Enclosed Face Shield Hood Pattern Tutorial

Seattle Sundries

I have been worrying a lot about our re-entry to school and daily life, since there are still so many questions about how contagious and dangerous the COVID-19 virus is. In an attempt to stop wallowing in my worry, I got to work coming up with a pattern for a fully-enclosed fabric hood and clear plastic face shield.

  • Made from materials that are easily accessible and inexpensive.
  • Uses a baseball cap as the support structure, which allows for a more comfortable and cool fit.
  • Allows the wearer's face to be seen (important for lip reading and speech).
  • Causes minimal glasses fog.
  • Washable for repeated use.
  • Has a double layer of fabric, with no gaps, to prevent germ transmission.
  • NOT for hospital or medical use.
  • NOT OSHA certified.
  • Pattern is FREE to download and use for non-commerical, personal production. 

Download the pattern to print HERE. This is a large (24"x14") page. If you have trouble tile printing it, try the multipage pdf HERE.


I purchased the plastic (polycarbonate) from TAP Plastics. One sheet can be cut into enough for 12 shields and costs around $13 for the sheet.




  • Anne Sylte Bloom

    My apologies to everyone who posted comments that I didn’t respond to more quickly!! The blog comment function in Shopify is very confusing and I didn’t see that they needed to be approved until now.

    Hopefully everyone who was having trouble with the printing has been able to download the 8 page version that I have added. You can link to it through the blog post as well as on the YouTube page.

  • Charlotte

    Just curious as to why you didn’t sew in the plastic instead of using Velcro? I don’t think it could be machine washed but hand washed? Thanks for a great pattern and a very thorough tutorial!

  • Maud

    Thank you for this design. I appreciate your providing the eight-page PDF for those of us whose printers do not print tiled posters.

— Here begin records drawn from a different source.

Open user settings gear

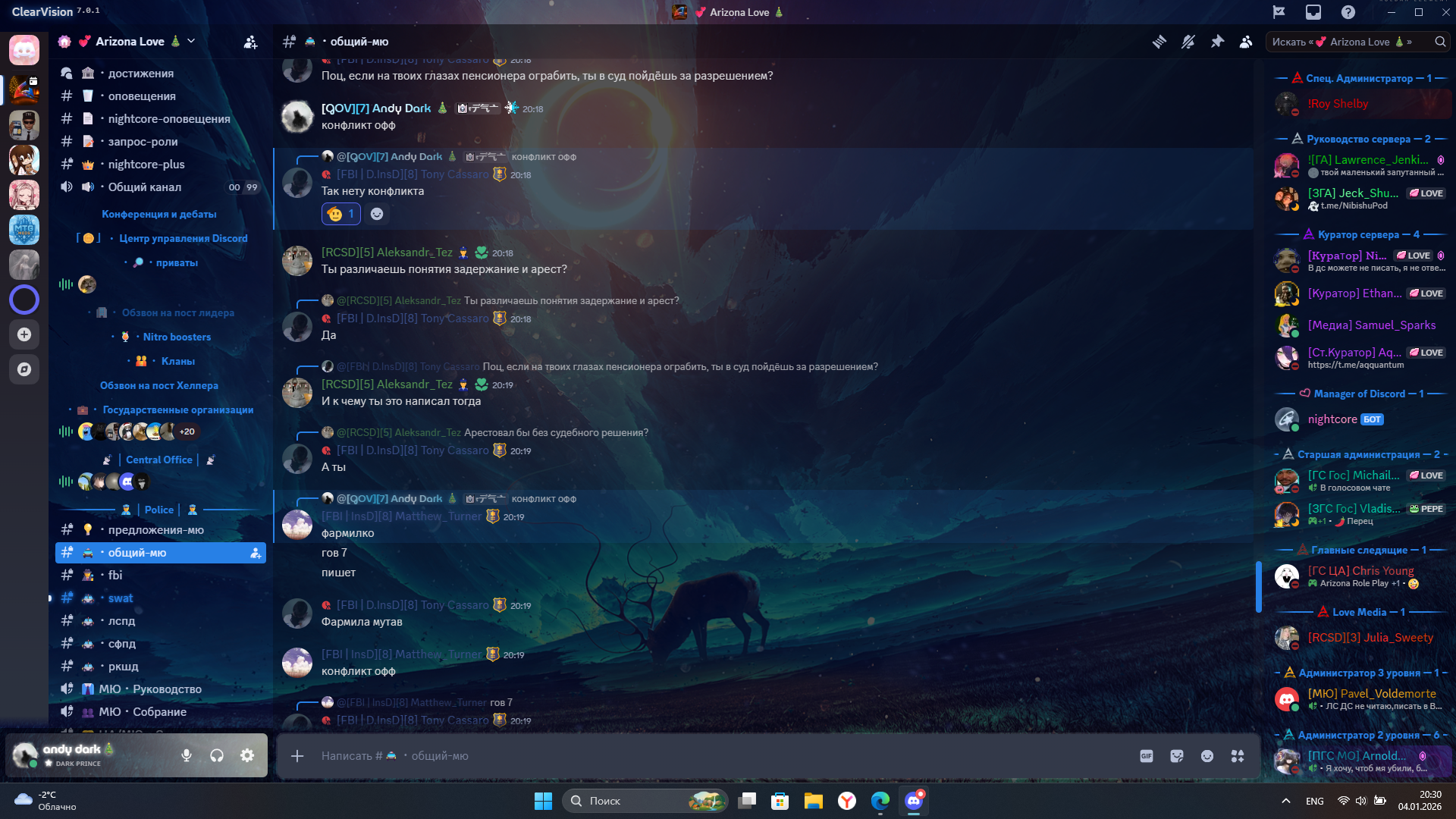(247, 755)
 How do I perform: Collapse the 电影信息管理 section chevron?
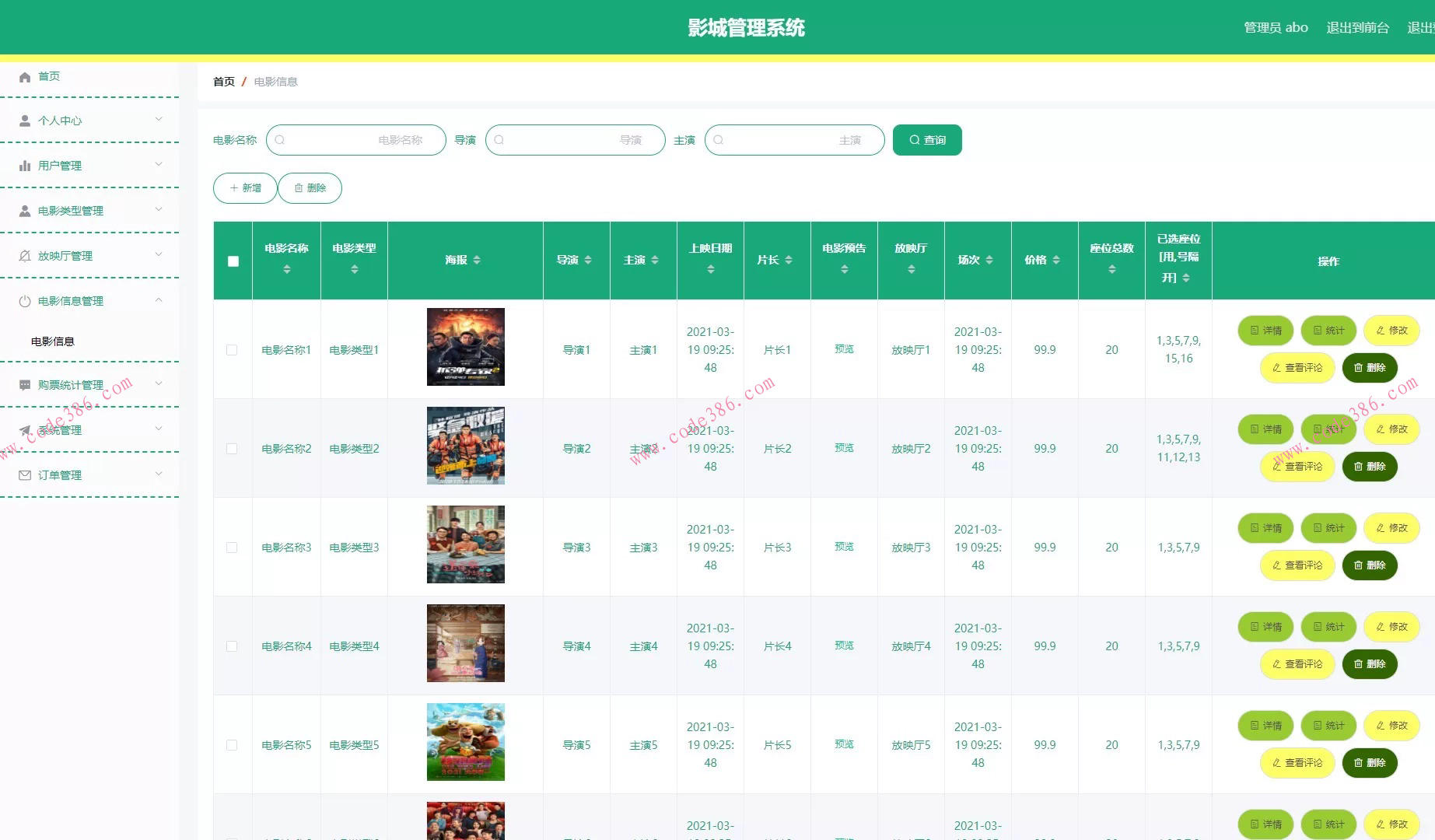click(x=159, y=300)
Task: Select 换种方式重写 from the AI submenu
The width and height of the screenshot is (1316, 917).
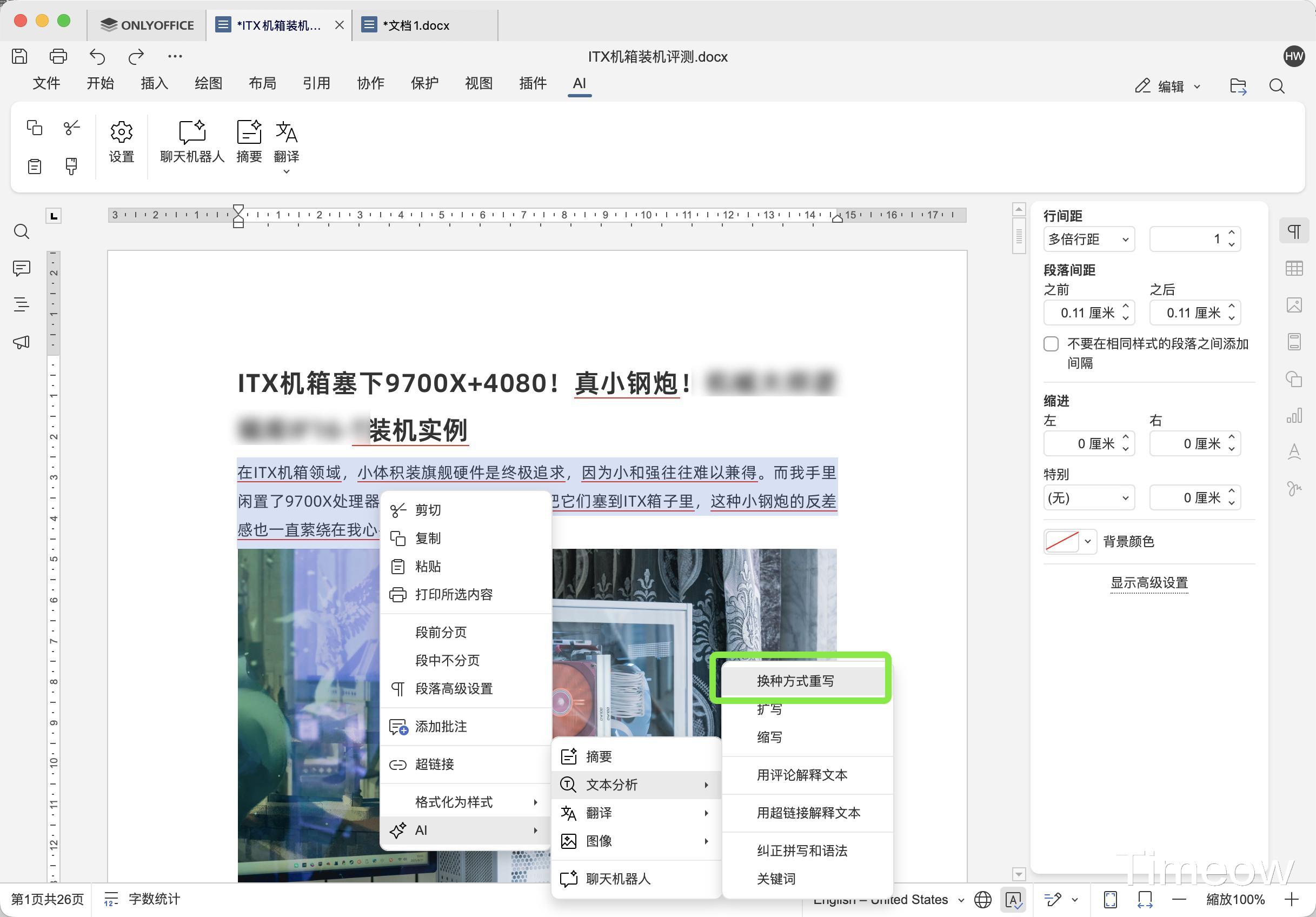Action: tap(795, 681)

    Quick question. Why, other than the fact that it is attractive, did you decide to make the window curved? I was thinking that it would save a lot of fabrication time to cut a rectangle and then trim the corners to create an octagon. Is there a structural reason why you chose the curves?

    Also, when you have time, it would be great to post photos modeling the side view and the back view.

    Again, thank you for all the effort you have put into this design and into sharing it. I really think it has potential for teachers.

  • Roxanne Klein

    I wasn’t able to tile the pattern either – was there a solution? 100% doesn’t fix it – could you send the 8’pages as a pdf?

  • Patricia Diaz

    First I’d like to thank Seattle Sundries for sharing this pattern! I’m a middle school teacher in Ohio who had been looking for this exact type of shield.

    If you are having trouble printing the PDF, this is what I had to do to set up my document and Epson printer. It may not help with other printers.

    1. Click print.
    2. When the dialogue box opens, click “More settings”
    3. Change “Scale” to “Fit to printable area.” I know this seems counter-intuitive, but stay with me :)
    4. In the same dialogue box, click “Print using system dialogue” at the bottom. This will open a “Print” window.
    5. Click “Preferences” This will open a dialogue box “Printing Preferences” that has 3 tabs: Main, More Options, and Maintenance.
    6. In the Main tab, change Document Size to “Use Defined.” If this opens another window, just close it.
    7. Change Orientation to “Landscape”
    8. Under Multi-Page choose “4×4 Poster”
    9. Now go to the “More Options” tab
    10. In Output Paper choose “Letter”
    11. Make sure Document Size is “User Defined”
    12. Choose “Zoom” and adjust to 100%
    13. Click “OK” and this will close the Printing Preferences box.
    14. Click “Print” in the Print box.

    I hope this helps! Double-check the size of your print-out by measuring the distance between the center of the solid Cut Line and the center of the dotted Stitch Line near where the pattern says “stitch line with 1/2” seam allowance." The distance should be 1/2".